Великого князя Николая Николаевича перевели руководить Кавказским фронтом. Он забрал своих помощников — генералов Янушкевича и Данилова. А царь выбрал себе начальником штаба лучшего в то время военачальника — Михаила Васильевича Алексеева. Очень скромного, трудолюбивого, набожного. В тяжелых ситуациях он становился на колени перед иконой и долго молился: считал, что именно в такие моменты к нему приходят лучшие решения. У иностранцев эта привычка вызывала насмешки. Ходили шутки: «Немцы нанесли такой удар, что Алексеев молился целый час».
В исторических работах с какой-то стати внедрился штамп — скептически оценивать роль царя на посту Верховного Главнокомандующего. При этом ссылаются, что он был некомпетентным в военных вопросах, стал во главе армии номинальной фигурой, и произошло это в тот момент, когда положение и без него стало выправляться. Да, именно такими аргументами оперировали и либералы, и большевики, и западная пропаганда. Но стоит взглянуть на факты непредвзято, и очень легко увидеть: подобные оценки не соответствуют действительности.
В военных делах государь разбирался очень хорошо, имел высшее военное образование. В мирное время он участвовал в маневрах, разборах учений, в преобразованиях армии, изучал важнейшие документы, программы. Он оставался в чине полковника, который пожаловал ему отец, но присваивать самому себе генеральские эполеты царь считал неэтичным. Непосредственным руководством войсками и разработкой деталей операций Николай II, конечно же, не занимался. Но это и не входит в компетенцию Верховного Главнокомандующего. Его дело — принимать ключевые решения.
Окружающие нередко не понимали поступков царя, мотивов тех или иных его действий. Но такое непонимание имело под собой очень простую причину — они сами растеряли искренность и чистоту Веры. Государь сумел сохранить ее. Он прямо и непосредственно воспринимал свое призвание Помазанника Божия. Все современники отмечали его колоссальную выдержку и самообладание. Их порой даже принимали за равнодушие к происходящим событиям. Но сам Николай Александрович объяснял: «Если вы видите, что я так спокоен, это потому, что у меня твердая и решительная вера в то, что судьба России, моя судьба и судьба моей семьи в воле Божьей, которая дала мне эту власть. Что бы ни случилось, я вверяюсь воле Его, сознавая, что не могу думать ни о чем другом, кроме как о служении стране, которую Он вверил мне».

» Фрагмент набора данных:
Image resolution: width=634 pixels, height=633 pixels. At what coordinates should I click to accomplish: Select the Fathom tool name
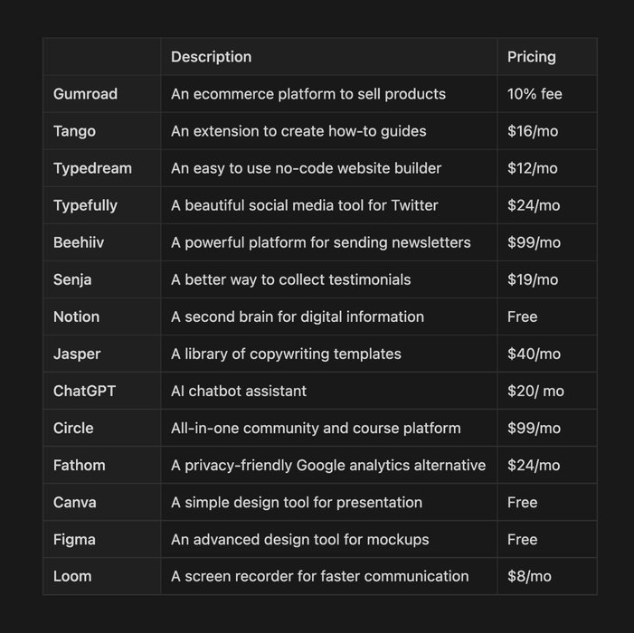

» Задания:
1. Назовите всех лиц, которые в первом абзаце исходного текста упомянуты по имени или фамилии.
2. Выпишите из исходного текста отрывок от слов «В военных делах» до слов «принимать ключевые решения.» включительно.

» Итоговые ответы:
1. Николай Николаевич (великий князь), Янушкевич, Данилов, Михаил Васильевич Алексеев.

2.
В военных делах государь разбирался очень хорошо, имел высшее военное образование. В мирное время он участвовал в маневрах, разборах учений, в преобразованиях армии, изучал важнейшие документы, программы. Он оставался в чине полковника, который пожаловал ему отец, но присваивать самому себе генеральские эполеты царь считал неэтичным. Непосредственным руководством войсками и разработкой деталей операций Николай II, конечно же, не занимался. Но это и не входит в компетенцию Верховного Главнокомандующего. Его дело — принимать ключевые решения.